Requirement —
Rewrite the material below as a numbered list, one line per item, leaving out the blank lines.

Material to process —
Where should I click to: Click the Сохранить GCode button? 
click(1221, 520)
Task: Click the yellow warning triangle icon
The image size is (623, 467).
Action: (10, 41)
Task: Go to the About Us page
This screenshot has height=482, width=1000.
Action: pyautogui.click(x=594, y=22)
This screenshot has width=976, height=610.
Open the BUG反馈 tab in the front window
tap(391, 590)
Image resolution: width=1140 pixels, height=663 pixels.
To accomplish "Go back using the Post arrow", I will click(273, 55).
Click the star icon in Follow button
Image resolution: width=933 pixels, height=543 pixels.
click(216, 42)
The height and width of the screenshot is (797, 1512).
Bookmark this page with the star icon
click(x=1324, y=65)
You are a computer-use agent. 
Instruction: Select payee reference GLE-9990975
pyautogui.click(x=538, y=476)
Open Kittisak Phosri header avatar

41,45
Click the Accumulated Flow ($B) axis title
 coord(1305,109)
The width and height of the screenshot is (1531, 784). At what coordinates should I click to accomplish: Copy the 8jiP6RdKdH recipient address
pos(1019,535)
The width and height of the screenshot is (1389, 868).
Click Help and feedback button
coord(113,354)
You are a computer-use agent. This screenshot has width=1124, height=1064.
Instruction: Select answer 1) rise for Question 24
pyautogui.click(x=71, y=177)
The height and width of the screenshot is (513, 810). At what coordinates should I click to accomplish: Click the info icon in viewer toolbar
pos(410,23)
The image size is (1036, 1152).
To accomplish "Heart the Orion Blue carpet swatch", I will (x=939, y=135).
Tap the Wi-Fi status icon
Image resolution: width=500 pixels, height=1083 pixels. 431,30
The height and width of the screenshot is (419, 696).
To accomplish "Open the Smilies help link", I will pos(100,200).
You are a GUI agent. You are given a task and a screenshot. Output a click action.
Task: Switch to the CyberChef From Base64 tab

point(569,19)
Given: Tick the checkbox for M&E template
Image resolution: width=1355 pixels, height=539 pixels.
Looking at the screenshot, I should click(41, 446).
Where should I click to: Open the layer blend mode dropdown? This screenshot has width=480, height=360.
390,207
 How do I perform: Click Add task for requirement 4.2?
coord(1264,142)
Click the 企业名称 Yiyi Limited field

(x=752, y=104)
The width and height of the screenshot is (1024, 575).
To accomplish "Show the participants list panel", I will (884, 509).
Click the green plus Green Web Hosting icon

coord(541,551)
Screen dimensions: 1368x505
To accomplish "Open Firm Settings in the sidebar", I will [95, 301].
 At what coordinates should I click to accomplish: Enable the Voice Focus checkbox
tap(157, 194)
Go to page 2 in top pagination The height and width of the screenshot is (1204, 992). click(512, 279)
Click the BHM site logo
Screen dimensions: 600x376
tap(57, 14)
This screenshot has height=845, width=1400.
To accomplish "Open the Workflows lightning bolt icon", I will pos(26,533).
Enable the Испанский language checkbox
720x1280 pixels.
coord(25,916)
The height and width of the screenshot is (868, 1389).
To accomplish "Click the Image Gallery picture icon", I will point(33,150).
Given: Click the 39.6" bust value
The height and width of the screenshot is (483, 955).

Solution below —
1. Where should I click to: Click the Сохранить GCode button? 
2. click(1221, 520)
3. Task: Click the yellow warning triangle icon
4. The image size is (623, 467).
5. Action: (10, 41)
6. Task: Go to the About Us page
7. This screenshot has height=482, width=1000.
8. Action: pyautogui.click(x=594, y=22)
9. This screenshot has width=976, height=610.
10. Open the BUG反馈 tab in the front window
11. tap(391, 590)
12. Image resolution: width=1140 pixels, height=663 pixels.
13. To accomplish "Go back using the Post arrow", I will click(273, 55).
14. Click the star icon in Follow button
15. Image resolution: width=933 pixels, height=543 pixels.
16. click(216, 42)
17. The height and width of the screenshot is (797, 1512).
18. Bookmark this page with the star icon
19. click(x=1324, y=65)
20. You are a computer-use agent. 
21. Instruction: Select payee reference GLE-9990975
22. pyautogui.click(x=538, y=476)
23. Open Kittisak Phosri header avatar
24. 41,45
25. Click the Accumulated Flow ($B) axis title
26.  coord(1305,109)
27. The width and height of the screenshot is (1531, 784). At what coordinates should I click to accomplish: Copy the 8jiP6RdKdH recipient address
28. pos(1019,535)
29. The width and height of the screenshot is (1389, 868).
30. Click Help and feedback button
31. coord(113,354)
32. You are a computer-use agent. This screenshot has width=1124, height=1064.
33. Instruction: Select answer 1) rise for Question 24
34. pyautogui.click(x=71, y=177)
35. The height and width of the screenshot is (513, 810). At what coordinates should I click to accomplish: Click the info icon in viewer toolbar
36. pos(410,23)
37. The image size is (1036, 1152).
38. To accomplish "Heart the Orion Blue carpet swatch", I will (x=939, y=135).
39. Tap the Wi-Fi status icon
40. Image resolution: width=500 pixels, height=1083 pixels. 431,30
41. The height and width of the screenshot is (419, 696).
42. To accomplish "Open the Smilies help link", I will pos(100,200).
43. You are a GUI agent. You are given a task and a screenshot. Output a click action.
44. Task: Switch to the CyberChef From Base64 tab
45. point(569,19)
46. Given: Tick the checkbox for M&E template
47. Image resolution: width=1355 pixels, height=539 pixels.
48. Looking at the screenshot, I should click(41, 446).
49. Where should I click to: Open the layer blend mode dropdown? This screenshot has width=480, height=360.
50. 390,207
51.  How do I perform: Click Add task for requirement 4.2?
52. coord(1264,142)
53. Click the 企业名称 Yiyi Limited field
54. (x=752, y=104)
55. The width and height of the screenshot is (1024, 575).
56. To accomplish "Show the participants list panel", I will (884, 509).
57. Click the green plus Green Web Hosting icon
58. coord(541,551)
59. Screen dimensions: 1368x505
60. To accomplish "Open Firm Settings in the sidebar", I will [95, 301].
61.  At what coordinates should I click to accomplish: Enable the Voice Focus checkbox
62. tap(157, 194)
63. Go to page 2 in top pagination The height and width of the screenshot is (1204, 992). click(512, 279)
64. Click the BHM site logo
65. Screen dimensions: 600x376
66. tap(57, 14)
67. This screenshot has height=845, width=1400.
68. To accomplish "Open the Workflows lightning bolt icon", I will pos(26,533).
69. Enable the Испанский language checkbox
70. 720x1280 pixels.
71. coord(25,916)
72. The height and width of the screenshot is (868, 1389).
73. To accomplish "Click the Image Gallery picture icon", I will point(33,150).
74. Given: Click the 39.6" bust value
75. The height and width of the screenshot is (483, 955).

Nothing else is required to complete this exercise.